Volume Was What Actually Moved
What did track with running faster, inside each runner, was minutes. More easy minutes lined up with better efficiency at the same heart rate. So did total minutes. The reason easy pace earns its place is dull and important at the same time: it is the only pace you can accumulate at. The pros are not fast because they run gently. They are fast because they run a lot, and running gently is how they survive running a lot. An athlete logging 100 miles a week at 80% easy is doing a mountain of easy work. Copy the 80% without copying the mountain and you have copied the wrong half. Zone 2 is the delivery system for volume.
If you want to keep an eye on whether your own volume is actually building, that is what a rising fitness trend and a steady training load are telling you, and anchoring easy pace to heart rate rather than ego is what keeps easy actually easy.
The Part That Should Change Your Week
Then we split runners by how much they actually train, and this is where it got useful.
For the highest-volume group, around 6 hours of running a week, adding hard work did almost nothing for their efficiency. Their easy volume was the only thing that moved them. They already do enough intensity, so another hard session has little left to give. The base is the lever.
For the lowest-volume group, under 2 hours a week, a minute of hard work pulled its weight about as much as a minute of easy. With that little training, you cannot out-volume anyone, so the efficient move is to make the minutes count.
That matches the lab work closely. Low-volume interval studies have shown roughly 13% VO2max gains from 12 to 16 minutes of hard work per session. When your week is already full of easy miles, more intensity has little to add. When your week is nearly empty, intensity is the most fitness you can buy with the minutes you have. The Zone 2 prescription was reverse-engineered from people running 100-mile weeks. If that is not your life, copying their intensity distribution copies the wrong half.
Where the Science Actually Lands
We are not going to flatten the research, because that would be the same sin the chart commits. It is split, and the split is the interesting part.

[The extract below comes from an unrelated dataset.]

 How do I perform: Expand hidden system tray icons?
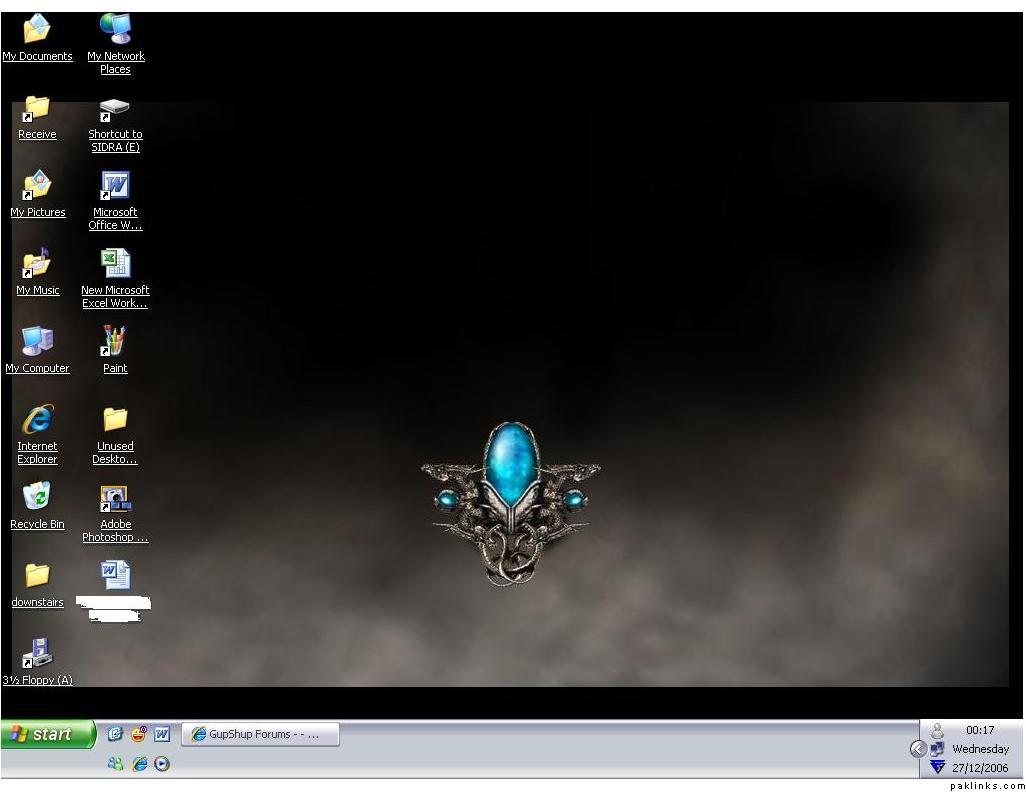918,749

A controlled study by Esteve-Lanao and colleagues (2007) gave two groups of runners similar amounts of hard work, then changed the easy share: 80.5% versus 66.8%. The more-easy group improved more on a 10k cross-country test, 157 seconds against 121. So the share can matter. Read why, though. The extra easy mostly displaced threshold grinding in the middle, the gray-zone running that feels productive and mostly just leaves you tired. Terra found the same enemy from the other direction: their red line, more race-pace training going with slower marathons, is that same gray zone crowding out both easy volume and real intensity.
On the other side, the elite-marathon data from Casado and colleagues points at volume. The fastest runners trained over three times as much as the slower ones, almost all of it easy. Not a gentler mix. More running. Both findings sit comfortably next to ours. Easy pace clears the gray zone and lets you carry volume. The volume, plus enough real intensity, is what makes you faster.
What We Would Do With This
Stop treating your Zone 2 percentage as the scoreboard. If you have the time, build the volume and keep most of it easy so you can actually do it. If you do not have the time, give the few sessions you have real intensity instead of saving them for slow miles you will never accumulate enough of. Cut the gray-zone tempo jogging either way.